We also need to learn what the Gilmore Girls‘ view of the whole Twilight episode is. Of course, there are also all those other cultural references in the show you need a degree in English Literature and an obsession with obscure television to understand. This is also vital to the show and another reason why it needs to come back.

 

2. Did Rory make it as a journalist?

Stop reading this paragraph now if you’re spoilerphobic, but the last we saw of the adorable clever-clogs Rory she was embedded as a journalist in the presidential campaign of the charismatic young Senator Barack Obama. That we’ve never found out what happened to Rory after that is, for a TV obsessive, incredibly frustrating.

Did Rory cover the entire campaign trail? Is she now a seasoned political correspondent? Does she have lunch with the Obamas every other month? There are so many potential story opportunities here that Netflix’s four episode revival may not be enough. Give me more. Give me another seven seasons.

 

3. We need more Stars Hollow

Luke Danes
Image Source:
eonline.com

The Gilmores’ adoptive home of Stars Hollow is full of quirky characters who all know each other. It’s rare for a series to have so many memorable minor characters, and we need to find out what’s happened to every single one of them.

Rory’s best friend Lane ended the series with her dreams of rock n’ roll greatness on hold while she raised her kids.

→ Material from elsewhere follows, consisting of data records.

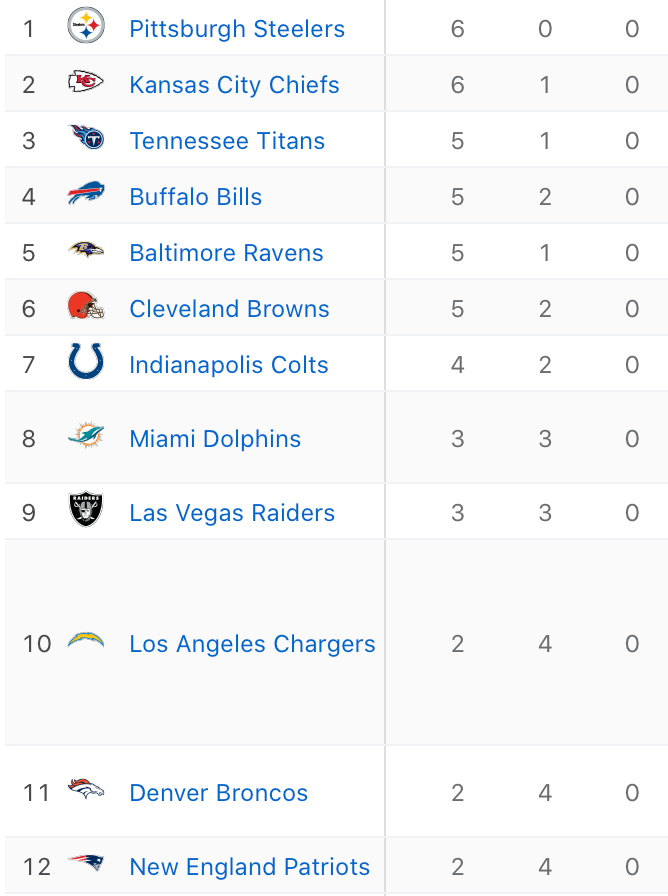Select the Los Angeles Chargers link

click(252, 644)
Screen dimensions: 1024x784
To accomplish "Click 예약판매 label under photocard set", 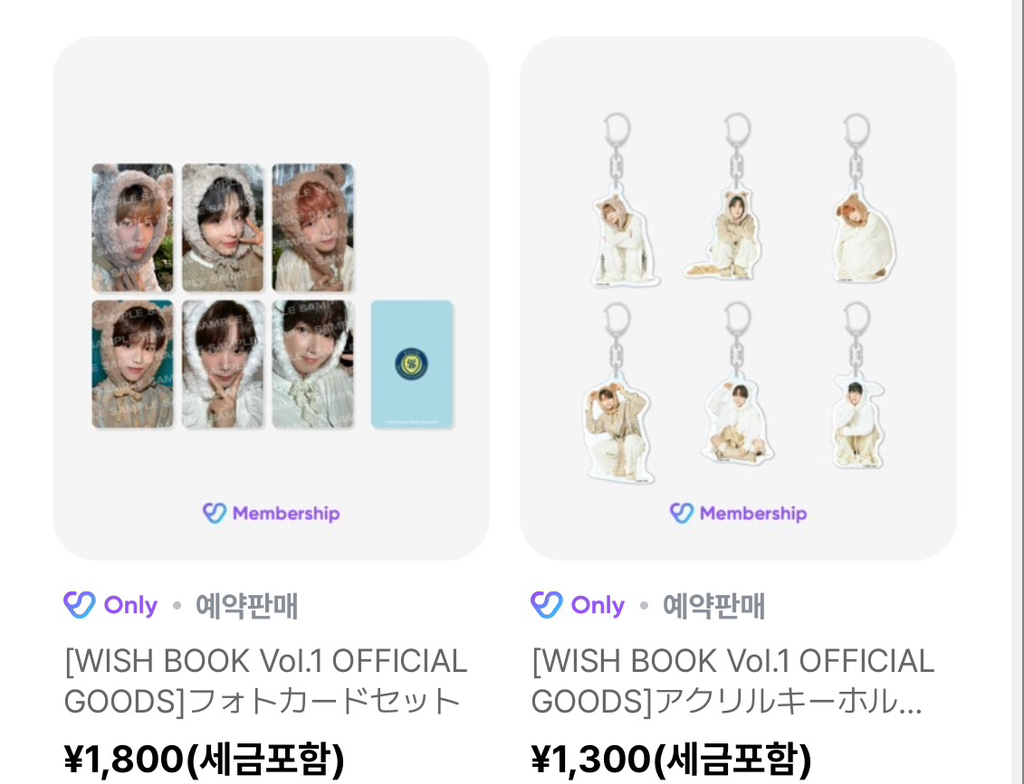I will pos(247,606).
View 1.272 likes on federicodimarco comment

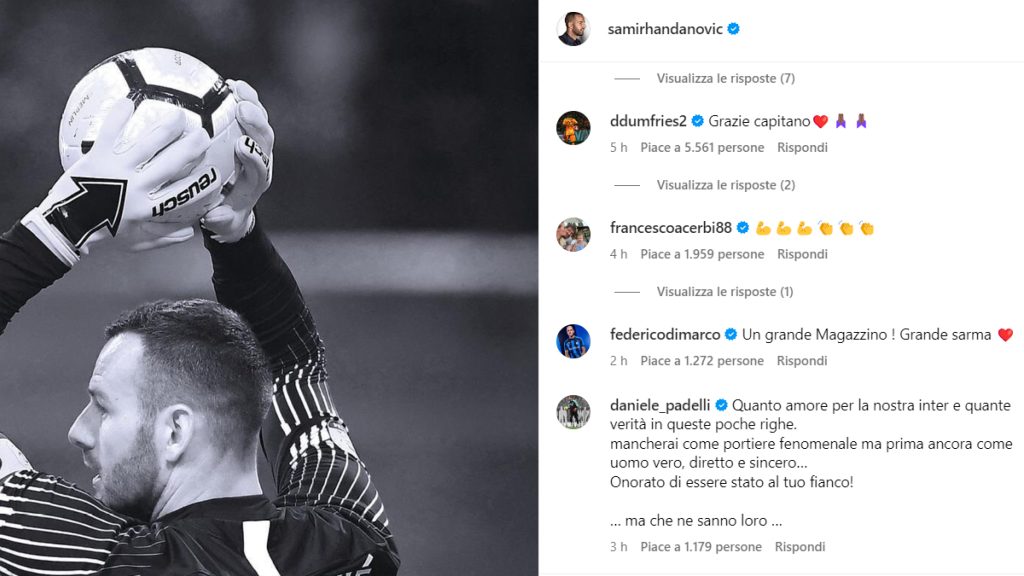coord(702,360)
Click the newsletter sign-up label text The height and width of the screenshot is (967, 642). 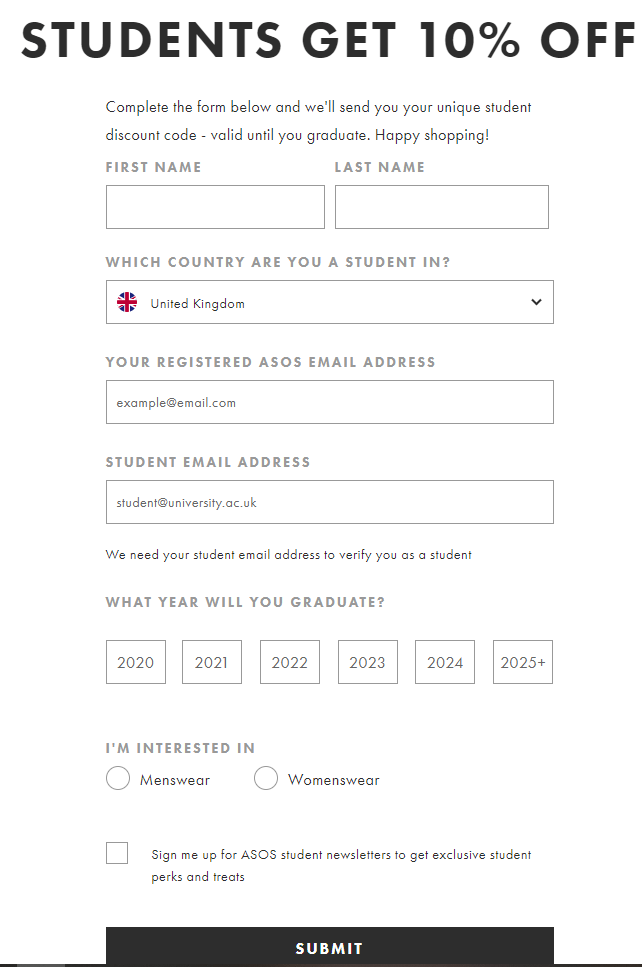tap(341, 865)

The town oddball Kirk was finally in a long term relationship and there are a dozen other characters who we need to check in on. Are all the town’s weird traditions and annual fairs still defiantly going on?

Most of all though, we need to know what happened to Luke, the curmudgeonly local diner owner, and Lorelai the coffee junkie. Every show seems to have a will-they-won’t-they pair somewhere, and Gilmore Girls‘ was these two. If I don’t get an answer about this before I die, I will be stuck in purgatory for eternity. I’m aware that I’m ranting like a fanboy posting in a fanfic forum at this point, so I better stop.

 

4. It was ahead of its time

The most important reason we’re glad Gilmore Girls is back is because it was ahead of its time. Few mother-daughter relationships on television have been quite as unique yet optimistic as that or Lorelai and Rory. In a world where most TV shows still depict the traditional nuclear family with white collar jobs as the only functional family unit, Gilmore Girls was built on a positive, successful, single parent family.

Thanks to its wit, it is also a show that has managed to attract a cult following across gender lines. When I was a university student in the UK, I was astonished by how many people I knew on campus who were addicted to the show. Gilmore Girls‘ success is proof that a show focusing so heavily on female characters can be popular with men too, something Hollywood doesn’t seem to want to acknowledge as true.

As Netflix attempts to bring Gilmore Girls back to the small screen, it will very likely still strike a chord with audiences, especially with Sherman-Palladino on board. In many ways, it could be even more trailblazing than it was before, dealing with the lives of women in 2015 and the new challenges that have arisen since it went off the air. All while managing to stay just as whimsical as before.